# ck-sources : where is the staircase scheduler ? [SOLVED]

## brazzmonkey

there is something i am very good at : asking dumb questions. so here's another one.

i intend to give ck-sources a shot (i've always used gentoo-sources so far).

so i emerged the latest ck-sources, changed the linux symlink in /user/src, and started a make xconfig. here i realized my former kernel configuration was loaded (the one i copied on /boot). so i unmounted /boot and tried again. that looked ok except i couldn't find any entry about staircase scheduler.

i then remembered i read somewhere about the make mrproper thing, so i tried it, but eventually got the same stuff and staircase scheduler was still nowhere to be found.

i suppose i'm missing something, and hopefully you'll be able to enlighten me...
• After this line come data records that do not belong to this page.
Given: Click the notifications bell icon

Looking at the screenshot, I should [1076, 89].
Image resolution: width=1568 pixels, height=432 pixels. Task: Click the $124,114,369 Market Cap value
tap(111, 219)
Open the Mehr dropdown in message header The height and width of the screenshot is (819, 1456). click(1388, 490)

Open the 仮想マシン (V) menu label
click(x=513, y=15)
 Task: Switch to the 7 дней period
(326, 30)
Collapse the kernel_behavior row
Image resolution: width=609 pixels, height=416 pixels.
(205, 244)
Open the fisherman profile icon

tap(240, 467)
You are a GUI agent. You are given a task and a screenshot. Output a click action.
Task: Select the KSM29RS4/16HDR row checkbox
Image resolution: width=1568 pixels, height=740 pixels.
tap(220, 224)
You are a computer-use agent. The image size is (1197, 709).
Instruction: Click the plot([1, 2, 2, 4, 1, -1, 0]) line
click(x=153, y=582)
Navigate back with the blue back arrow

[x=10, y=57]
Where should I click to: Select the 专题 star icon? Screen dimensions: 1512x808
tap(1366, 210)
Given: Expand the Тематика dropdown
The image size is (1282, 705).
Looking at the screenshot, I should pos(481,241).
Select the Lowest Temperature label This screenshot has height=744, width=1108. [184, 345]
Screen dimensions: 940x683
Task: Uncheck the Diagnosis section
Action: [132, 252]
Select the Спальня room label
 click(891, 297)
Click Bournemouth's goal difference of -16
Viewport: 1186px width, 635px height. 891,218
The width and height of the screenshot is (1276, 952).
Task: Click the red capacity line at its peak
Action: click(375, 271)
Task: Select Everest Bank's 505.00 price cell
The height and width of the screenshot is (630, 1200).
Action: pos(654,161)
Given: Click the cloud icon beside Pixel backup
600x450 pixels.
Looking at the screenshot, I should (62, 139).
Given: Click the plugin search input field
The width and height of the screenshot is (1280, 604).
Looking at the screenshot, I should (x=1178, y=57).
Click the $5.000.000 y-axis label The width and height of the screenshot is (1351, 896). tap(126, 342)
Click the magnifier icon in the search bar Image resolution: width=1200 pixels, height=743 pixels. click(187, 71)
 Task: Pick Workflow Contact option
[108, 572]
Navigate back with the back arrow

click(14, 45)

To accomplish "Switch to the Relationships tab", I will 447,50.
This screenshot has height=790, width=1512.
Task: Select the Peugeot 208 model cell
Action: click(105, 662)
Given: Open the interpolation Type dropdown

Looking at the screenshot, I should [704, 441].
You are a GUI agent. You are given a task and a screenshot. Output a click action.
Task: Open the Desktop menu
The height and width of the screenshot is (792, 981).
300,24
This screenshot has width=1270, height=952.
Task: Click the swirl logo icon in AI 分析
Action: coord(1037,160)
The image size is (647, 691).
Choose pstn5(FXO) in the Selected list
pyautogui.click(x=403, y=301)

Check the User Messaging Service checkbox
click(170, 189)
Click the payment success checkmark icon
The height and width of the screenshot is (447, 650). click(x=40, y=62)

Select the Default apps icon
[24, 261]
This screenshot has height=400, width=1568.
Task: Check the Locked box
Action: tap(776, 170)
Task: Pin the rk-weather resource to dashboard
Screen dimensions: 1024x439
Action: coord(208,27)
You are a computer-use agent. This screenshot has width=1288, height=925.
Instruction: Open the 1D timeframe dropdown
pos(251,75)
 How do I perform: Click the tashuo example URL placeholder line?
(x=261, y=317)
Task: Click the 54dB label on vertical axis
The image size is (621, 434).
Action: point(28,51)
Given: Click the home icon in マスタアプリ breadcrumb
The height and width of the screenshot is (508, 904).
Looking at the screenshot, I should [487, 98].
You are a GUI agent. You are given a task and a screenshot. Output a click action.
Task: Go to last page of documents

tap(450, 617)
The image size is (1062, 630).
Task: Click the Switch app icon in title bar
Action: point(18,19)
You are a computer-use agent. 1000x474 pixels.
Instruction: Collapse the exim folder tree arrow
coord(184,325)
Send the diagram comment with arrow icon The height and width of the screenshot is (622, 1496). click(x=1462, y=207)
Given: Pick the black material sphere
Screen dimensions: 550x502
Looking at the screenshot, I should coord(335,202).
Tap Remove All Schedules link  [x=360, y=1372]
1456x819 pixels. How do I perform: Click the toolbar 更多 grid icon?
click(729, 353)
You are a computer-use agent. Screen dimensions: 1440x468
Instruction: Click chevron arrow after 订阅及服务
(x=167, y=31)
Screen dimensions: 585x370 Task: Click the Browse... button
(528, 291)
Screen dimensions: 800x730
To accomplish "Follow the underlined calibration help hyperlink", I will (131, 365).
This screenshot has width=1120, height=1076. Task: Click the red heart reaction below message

thanksLast edited by brazzmonkey on Thu Apr 27, 2006 3:18 pm; edited 1 time in total

----------

## sternklang

Hi,

If I'm not mistaken, staircase is the process scheduler built-in to ck kernels -- you don't need to do anything to enable it. You can change the parameters it uses with schedtool (emerge the package with that name). There are various unsupported kernels (look in the Unsupported Software forum for details) that let you choose different process schedulers if that's what you would like to do. 

The schedulers listed in the kernel config that you can change are the IO schedulers, and you can choose between those based on the role of your system (desktop, database server, etc.) and what kind of (mostly disk) IO load you have.

And it's not a dumb question -- the only dumb question is the unasked one!   :Smile: 

----------

## brazzmonkey

ok, so staircase scheduler is used by default.

you guessed right, i thought it should be listed in the i/o sheduler config sections, but from what you explain this is different stuff... (i know i still have many many things to learn in computing, especially in linux...)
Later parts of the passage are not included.